## WRITTEN INSTRUCTION 1
List every name that the projection system reference imports from the abc and typing modules.
## WRITTEN INSTRUCTION 2
Using the projection system reference, decide whether each statement agrees with it. Answer yes or no for each and quote the words of the text that settle it. (a) The document is meant as both documentation and a specification. (b) A projection transforms the corpus before it is matched against the query context. (c) The project method returns a list of integers.
## WRITTEN INSTRUCTION 3
Reproduce the passage of the projection system reference between "Projection System - Reference" and "for context projections.", inclusive.

--- START SOURCE TEXT ---

Projection System - Reference Implementation¶
Overview¶
This document provides a complete reference implementation of the projection formalism developed in PROJECTION_FORMALISM.md. This serves as both documentation and a specification for the actual implementation in LangCalc.
1. Core Abstractions¶
1.1 Projection Base Class¶
from abc import ABC, abstractmethod
from typing import List, Set, Tuple, Optional
import numpy as np
class Projection(ABC):
"""
Abstract base class for context projections.
A projection transforms a query context before matching against the corpus.
Mathematically: π: Σ* × 2^(Σ*) → Σ*
"""
@abstractmethod
def project(self, context: List[int], corpus: List[int]) -> List[int]:
"""
Project context onto corpus.
Args:
context: Query context (sequence of token IDs)

--- END SOURCE TEXT ---
--- START EXTRACTED RECORDS ---

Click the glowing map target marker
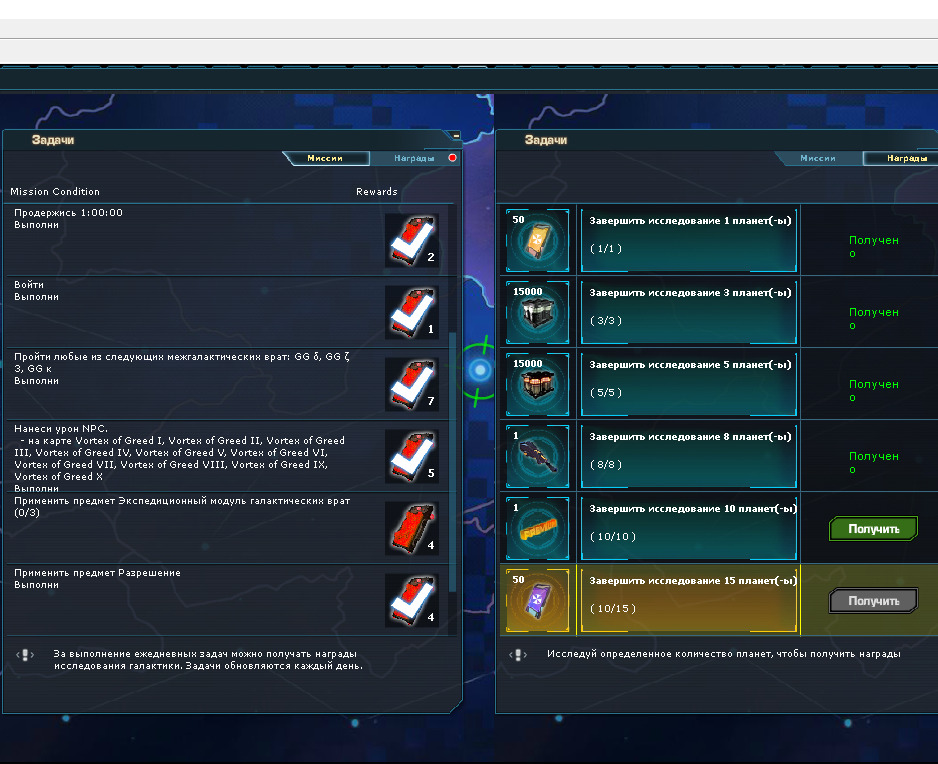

--- END EXTRACTED RECORDS ---
--- START EXTRACTED RECORDS ---

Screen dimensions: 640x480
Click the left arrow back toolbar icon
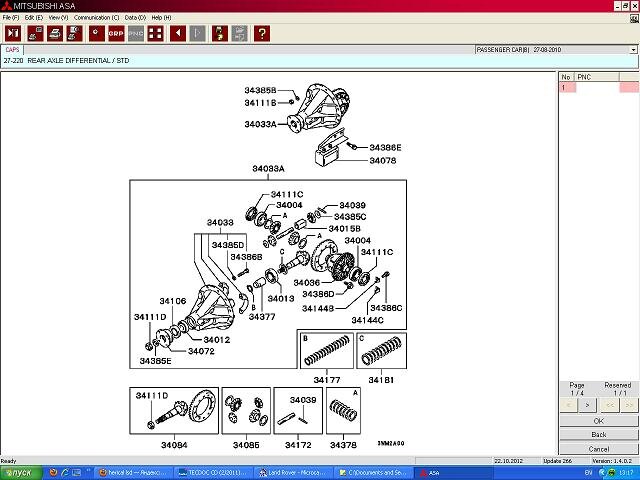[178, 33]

--- END EXTRACTED RECORDS ---

## ANSWER 1
ABC, abstractmethod, List, Set, Tuple, Optional

## ANSWER 2
(a) Yes: "This serves as both documentation and a specification for the actual implementation in LangCalc."
(b) No: "A projection transforms a query context before matching against the corpus."
(c) Yes: "def project(self, context: List[int], corpus: List[int]) -> List[int]:"

## ANSWER 3
Projection System - Reference Implementation¶
Overview¶
This document provides a complete reference implementation of the projection formalism developed in PROJECTION_FORMALISM.md. This serves as both documentation and a specification for the actual implementation in LangCalc.
1. Core Abstractions¶
1.1 Projection Base Class¶
from abc import ABC, abstractmethod
from typing import List, Set, Tuple, Optional
import numpy as np
class Projection(ABC):
"""
Abstract base class for context projections.